Here’s something you don’t hear everyday. According to CBS reporter reporter Kathy Kristof, Columbia Heights is not “underserved,” it’s a “toney area” that shouldn’t get any government money. Clearly, she has never been there.
Her source was Senator Tom Coburn from Oklahoma, who recently wrote a list of what he thinks are the biggest examples of government waste. Kristof basically posted his list word for word.
One of Coburn’s items was money for IHOP, though he didn’t use the the word “toney,” that was Kristof. Here’s her blurb:
$765,828 for pancakes: Federal funding went to the Anacostia Economic Development Corp to build an International House of Pancake franchise (and train its workers) in an “underserved community.” The underserved community, however, turned out to the a toney area of Washington D.C. – Columbia Heights, which is termed “one of Washington’s more desirable neighborhoods.”

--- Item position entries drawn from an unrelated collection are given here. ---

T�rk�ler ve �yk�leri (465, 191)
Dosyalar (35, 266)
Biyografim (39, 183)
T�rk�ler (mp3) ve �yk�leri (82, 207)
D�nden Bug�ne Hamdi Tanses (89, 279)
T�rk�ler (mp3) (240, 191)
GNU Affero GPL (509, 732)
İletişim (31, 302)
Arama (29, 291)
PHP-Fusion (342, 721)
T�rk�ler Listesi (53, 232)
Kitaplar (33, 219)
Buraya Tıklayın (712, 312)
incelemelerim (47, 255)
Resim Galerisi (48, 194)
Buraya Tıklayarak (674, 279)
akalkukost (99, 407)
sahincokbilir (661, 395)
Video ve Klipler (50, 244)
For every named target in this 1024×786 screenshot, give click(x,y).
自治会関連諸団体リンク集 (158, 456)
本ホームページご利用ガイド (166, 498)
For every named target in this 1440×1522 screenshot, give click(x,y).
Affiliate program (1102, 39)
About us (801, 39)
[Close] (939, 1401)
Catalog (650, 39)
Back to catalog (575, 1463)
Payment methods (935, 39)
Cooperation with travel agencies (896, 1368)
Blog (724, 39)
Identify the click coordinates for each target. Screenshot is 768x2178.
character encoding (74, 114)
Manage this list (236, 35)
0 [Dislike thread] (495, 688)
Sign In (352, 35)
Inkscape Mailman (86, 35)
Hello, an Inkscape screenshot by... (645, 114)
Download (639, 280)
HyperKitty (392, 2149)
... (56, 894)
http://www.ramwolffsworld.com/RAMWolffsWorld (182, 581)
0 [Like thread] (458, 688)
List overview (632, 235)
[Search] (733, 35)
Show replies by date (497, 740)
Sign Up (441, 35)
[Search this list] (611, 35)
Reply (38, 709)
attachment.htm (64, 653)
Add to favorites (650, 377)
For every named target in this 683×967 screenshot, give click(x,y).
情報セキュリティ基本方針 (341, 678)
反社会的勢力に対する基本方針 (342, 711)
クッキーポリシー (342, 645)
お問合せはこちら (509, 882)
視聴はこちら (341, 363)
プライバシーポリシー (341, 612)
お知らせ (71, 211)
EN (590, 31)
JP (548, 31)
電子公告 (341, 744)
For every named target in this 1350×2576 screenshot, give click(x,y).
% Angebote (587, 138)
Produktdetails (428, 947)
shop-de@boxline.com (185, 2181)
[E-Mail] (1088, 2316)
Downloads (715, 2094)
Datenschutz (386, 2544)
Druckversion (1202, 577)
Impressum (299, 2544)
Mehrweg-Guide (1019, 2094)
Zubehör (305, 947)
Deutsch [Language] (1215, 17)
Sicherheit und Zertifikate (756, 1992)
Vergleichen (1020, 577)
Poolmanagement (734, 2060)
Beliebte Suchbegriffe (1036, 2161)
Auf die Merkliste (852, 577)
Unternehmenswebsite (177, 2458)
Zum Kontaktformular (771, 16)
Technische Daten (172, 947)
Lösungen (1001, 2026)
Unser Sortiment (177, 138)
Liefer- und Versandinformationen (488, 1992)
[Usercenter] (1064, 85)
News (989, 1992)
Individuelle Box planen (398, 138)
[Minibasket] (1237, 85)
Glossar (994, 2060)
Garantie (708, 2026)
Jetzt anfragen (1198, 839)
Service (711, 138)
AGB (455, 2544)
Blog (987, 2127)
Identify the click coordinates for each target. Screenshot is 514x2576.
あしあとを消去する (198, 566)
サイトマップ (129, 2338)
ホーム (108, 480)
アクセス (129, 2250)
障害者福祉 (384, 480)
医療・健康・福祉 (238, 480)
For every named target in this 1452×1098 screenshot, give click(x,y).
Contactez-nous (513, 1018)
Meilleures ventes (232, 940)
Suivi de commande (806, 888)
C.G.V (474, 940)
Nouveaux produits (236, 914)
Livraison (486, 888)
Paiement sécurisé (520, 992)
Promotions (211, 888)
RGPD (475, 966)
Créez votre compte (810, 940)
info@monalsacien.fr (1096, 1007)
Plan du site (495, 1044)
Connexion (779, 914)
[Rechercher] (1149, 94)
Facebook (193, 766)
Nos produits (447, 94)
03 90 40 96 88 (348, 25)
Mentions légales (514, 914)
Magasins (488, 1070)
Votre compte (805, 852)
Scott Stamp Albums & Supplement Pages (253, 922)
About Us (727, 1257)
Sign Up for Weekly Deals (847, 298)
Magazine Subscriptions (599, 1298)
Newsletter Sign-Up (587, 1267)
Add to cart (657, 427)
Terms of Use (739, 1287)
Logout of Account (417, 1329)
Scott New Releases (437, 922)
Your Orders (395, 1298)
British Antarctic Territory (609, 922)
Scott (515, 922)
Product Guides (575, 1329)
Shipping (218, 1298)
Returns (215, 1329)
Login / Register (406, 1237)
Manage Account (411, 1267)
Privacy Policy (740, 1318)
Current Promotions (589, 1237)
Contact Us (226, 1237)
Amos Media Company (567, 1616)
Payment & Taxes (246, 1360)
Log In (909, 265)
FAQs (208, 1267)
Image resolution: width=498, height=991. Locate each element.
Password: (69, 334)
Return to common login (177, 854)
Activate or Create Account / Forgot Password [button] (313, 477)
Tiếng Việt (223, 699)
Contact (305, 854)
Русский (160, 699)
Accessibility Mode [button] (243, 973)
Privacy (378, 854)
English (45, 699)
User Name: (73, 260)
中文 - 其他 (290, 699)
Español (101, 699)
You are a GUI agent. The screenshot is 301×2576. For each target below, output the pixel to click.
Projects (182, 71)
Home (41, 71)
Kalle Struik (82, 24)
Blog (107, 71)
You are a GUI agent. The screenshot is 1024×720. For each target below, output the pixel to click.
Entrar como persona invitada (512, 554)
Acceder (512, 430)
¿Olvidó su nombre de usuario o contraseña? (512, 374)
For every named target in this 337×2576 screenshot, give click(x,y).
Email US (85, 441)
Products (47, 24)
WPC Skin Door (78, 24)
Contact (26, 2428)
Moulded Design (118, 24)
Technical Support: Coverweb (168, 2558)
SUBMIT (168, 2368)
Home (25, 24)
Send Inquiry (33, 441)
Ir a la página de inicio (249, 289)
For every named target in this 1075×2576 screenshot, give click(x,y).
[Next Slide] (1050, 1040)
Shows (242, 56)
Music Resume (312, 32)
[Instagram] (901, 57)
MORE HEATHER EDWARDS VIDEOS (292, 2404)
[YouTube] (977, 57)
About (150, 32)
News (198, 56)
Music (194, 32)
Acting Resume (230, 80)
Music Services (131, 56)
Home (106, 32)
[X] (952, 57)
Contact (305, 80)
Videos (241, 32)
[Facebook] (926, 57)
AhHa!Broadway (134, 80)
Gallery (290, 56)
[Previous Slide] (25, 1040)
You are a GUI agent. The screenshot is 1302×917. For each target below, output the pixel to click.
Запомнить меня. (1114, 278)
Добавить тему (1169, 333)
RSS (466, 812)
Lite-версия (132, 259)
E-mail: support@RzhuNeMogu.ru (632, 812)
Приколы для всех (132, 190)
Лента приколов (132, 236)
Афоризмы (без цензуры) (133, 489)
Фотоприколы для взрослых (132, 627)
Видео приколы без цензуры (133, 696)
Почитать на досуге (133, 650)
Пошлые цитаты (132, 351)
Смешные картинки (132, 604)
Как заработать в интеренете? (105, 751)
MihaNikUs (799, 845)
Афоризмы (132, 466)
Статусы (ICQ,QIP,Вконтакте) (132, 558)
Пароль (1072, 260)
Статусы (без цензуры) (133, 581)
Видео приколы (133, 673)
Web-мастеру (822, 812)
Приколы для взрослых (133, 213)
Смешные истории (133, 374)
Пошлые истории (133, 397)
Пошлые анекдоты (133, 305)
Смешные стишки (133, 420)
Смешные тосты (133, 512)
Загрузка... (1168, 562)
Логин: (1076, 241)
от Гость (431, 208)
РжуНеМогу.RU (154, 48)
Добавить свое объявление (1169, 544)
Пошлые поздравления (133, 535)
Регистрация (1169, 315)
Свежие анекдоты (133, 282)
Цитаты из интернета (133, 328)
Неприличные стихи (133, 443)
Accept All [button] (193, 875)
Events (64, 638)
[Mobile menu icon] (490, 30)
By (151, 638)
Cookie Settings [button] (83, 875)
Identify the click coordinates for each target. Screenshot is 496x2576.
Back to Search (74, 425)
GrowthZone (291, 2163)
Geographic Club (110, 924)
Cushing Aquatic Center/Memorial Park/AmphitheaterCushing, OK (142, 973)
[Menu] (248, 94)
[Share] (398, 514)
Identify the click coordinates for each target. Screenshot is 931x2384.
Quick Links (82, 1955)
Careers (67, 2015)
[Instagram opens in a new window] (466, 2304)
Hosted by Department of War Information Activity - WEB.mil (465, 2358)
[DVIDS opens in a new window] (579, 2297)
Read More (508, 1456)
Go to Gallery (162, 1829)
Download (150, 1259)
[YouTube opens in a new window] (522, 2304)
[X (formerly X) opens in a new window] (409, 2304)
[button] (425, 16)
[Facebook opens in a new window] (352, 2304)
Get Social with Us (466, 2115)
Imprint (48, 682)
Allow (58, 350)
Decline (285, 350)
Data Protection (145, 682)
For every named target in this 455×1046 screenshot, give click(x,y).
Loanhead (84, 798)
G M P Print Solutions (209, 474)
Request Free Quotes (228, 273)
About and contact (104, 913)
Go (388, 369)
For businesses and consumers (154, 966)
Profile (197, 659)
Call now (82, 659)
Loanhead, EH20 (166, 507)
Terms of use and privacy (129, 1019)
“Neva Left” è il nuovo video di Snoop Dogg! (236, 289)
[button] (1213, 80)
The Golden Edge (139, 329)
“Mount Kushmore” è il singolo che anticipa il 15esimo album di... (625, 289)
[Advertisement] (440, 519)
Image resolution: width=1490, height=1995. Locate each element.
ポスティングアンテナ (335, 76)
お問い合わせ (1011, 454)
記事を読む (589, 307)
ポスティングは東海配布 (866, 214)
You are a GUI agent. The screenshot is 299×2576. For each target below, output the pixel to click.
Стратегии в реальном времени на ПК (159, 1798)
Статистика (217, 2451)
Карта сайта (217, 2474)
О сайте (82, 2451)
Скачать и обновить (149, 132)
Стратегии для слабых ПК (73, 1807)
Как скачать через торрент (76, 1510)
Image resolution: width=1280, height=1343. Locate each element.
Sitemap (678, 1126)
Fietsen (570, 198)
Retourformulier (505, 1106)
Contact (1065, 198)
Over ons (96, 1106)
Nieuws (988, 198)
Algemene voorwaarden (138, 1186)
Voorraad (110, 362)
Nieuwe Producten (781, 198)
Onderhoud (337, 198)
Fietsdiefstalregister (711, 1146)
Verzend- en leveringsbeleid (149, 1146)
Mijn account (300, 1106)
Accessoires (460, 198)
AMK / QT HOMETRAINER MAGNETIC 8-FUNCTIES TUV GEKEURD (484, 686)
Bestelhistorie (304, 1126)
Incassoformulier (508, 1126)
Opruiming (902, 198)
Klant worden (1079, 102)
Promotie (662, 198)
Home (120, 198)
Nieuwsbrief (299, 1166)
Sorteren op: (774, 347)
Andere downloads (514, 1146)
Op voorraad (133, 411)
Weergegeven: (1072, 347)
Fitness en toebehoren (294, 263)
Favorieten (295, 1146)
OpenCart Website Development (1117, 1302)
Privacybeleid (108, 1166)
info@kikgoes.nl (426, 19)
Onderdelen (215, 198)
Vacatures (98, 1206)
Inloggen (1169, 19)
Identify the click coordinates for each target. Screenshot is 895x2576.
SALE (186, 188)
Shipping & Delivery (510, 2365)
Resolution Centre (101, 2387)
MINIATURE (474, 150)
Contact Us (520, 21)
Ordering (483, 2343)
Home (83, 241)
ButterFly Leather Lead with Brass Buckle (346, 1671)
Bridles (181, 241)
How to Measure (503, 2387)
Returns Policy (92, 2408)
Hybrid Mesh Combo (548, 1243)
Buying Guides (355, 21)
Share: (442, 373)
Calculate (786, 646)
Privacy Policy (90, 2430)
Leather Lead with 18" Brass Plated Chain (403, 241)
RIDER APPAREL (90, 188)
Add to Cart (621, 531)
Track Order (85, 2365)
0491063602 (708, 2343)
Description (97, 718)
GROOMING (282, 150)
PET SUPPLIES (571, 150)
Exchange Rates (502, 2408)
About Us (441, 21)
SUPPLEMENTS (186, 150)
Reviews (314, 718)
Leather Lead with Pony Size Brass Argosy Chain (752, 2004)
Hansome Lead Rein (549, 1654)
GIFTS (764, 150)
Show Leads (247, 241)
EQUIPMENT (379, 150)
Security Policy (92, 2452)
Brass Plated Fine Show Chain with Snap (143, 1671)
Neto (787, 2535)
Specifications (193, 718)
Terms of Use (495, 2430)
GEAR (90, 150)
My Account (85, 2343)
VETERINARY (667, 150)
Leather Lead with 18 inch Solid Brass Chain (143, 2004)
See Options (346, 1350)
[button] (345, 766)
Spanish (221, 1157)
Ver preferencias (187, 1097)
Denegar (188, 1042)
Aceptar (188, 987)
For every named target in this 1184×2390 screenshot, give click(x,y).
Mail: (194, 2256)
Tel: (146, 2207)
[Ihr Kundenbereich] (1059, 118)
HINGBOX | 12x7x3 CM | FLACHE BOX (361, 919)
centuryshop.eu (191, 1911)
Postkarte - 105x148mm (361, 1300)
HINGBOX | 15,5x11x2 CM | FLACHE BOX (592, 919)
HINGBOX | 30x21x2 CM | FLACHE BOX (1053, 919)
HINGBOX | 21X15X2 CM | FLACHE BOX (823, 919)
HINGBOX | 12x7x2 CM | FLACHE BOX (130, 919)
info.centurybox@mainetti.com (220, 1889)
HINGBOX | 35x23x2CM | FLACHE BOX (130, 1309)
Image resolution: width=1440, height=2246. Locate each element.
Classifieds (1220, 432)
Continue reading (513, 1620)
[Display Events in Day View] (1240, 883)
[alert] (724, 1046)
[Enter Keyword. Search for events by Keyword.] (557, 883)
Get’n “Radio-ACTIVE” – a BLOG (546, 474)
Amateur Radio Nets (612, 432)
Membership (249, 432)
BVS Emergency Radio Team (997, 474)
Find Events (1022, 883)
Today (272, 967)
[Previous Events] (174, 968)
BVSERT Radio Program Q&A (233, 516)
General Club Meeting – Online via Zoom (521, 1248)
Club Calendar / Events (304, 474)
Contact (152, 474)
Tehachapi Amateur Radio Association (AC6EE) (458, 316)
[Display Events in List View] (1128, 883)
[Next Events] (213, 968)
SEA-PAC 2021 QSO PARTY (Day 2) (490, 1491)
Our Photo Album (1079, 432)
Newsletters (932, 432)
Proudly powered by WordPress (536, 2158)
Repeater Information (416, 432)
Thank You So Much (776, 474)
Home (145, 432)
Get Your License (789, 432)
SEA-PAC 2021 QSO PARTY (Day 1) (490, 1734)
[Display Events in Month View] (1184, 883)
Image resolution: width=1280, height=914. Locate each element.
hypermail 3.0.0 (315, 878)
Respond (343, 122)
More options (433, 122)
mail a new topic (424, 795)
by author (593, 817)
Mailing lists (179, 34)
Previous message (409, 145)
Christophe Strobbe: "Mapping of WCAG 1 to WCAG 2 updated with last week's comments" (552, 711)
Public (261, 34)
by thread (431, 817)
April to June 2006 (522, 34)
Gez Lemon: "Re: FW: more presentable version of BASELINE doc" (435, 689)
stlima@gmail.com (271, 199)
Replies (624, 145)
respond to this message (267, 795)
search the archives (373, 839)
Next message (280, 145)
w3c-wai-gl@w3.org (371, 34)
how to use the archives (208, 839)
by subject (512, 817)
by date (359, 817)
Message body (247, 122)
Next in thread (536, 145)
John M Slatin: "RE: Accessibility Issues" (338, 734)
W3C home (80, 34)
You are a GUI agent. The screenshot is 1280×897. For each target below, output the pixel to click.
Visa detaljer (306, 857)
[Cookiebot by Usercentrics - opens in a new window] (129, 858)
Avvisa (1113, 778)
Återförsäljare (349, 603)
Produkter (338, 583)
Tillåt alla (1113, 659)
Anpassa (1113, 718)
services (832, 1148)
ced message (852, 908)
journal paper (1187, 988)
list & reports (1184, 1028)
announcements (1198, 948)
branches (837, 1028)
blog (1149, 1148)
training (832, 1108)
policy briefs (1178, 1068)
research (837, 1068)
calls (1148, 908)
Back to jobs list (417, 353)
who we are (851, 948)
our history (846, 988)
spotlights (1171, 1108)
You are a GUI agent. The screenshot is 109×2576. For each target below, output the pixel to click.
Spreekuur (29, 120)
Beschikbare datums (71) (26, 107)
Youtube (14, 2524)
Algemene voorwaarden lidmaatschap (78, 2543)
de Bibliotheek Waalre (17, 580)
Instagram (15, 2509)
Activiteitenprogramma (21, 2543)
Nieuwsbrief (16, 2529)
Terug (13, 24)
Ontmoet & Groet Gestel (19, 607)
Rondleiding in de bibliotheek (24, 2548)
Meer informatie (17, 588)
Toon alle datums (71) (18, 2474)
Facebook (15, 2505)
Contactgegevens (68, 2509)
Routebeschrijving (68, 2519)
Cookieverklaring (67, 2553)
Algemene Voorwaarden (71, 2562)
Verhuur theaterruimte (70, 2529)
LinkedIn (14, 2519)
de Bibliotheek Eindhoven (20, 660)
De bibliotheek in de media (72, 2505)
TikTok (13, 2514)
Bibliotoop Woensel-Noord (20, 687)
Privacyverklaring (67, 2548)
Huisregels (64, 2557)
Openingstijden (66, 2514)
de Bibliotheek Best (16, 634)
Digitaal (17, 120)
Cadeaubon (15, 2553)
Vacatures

Coburn says in his list that “The new IHOP is not located in an underserved community but a popular Washington D.C. neighborhood.” And he has a source listed for “underserved”: this Examiner article complaining about the money. The reporter also makes the argument that Columbia Heights is fancy:
The new IHOP is part of the DCUSA shopping center. Nearby are Target, Bed Bath and Beyond, Best Buy, Giant, Starbucks, Staples, FedEx Kinko’s, Five Guys, Potbelly’s, Chipotle, and Commonwealth Gastropub, just to name a few.
The nearby Heights restaurant serves a “goat cheese sun-dried tomato burger,” but you might have to wait 20 minutes for an outdoor table.A few blocks to the northeast are Meridian Pint, with an impressive selection of foreign beers that go for $7 to $8 a pint, and Room 11, where you can spend a day’s pay on microscopic portions of savory jamon Iberico, olives and Rioja wines.
Yes, there are nice places here. But there are also housing projects and murders. And clearly the reporter has never been here, or he’d know that. Plus he has clearly never been to these places. Meridian Pint only serves domestic beer, for example. I bet Coburn has never been here either.
Now I don’t want to talk about either party, but this kind of stuff makes me mad, using our neighborhood as some kind of political pawn. You could make the argument that the IHOP (which is a franchise owned by a DC minority family) shouldn’t have gotten money. But if you don’t think the area is underserved, come live here. Visit the people in Columbia Heights Village and the other subsidized housing in the area. Visit some of the recent immigrants to this country. Ask them if they think they’re toney. Ask them if they’re “extremely well-served” as the Examiner reporter says.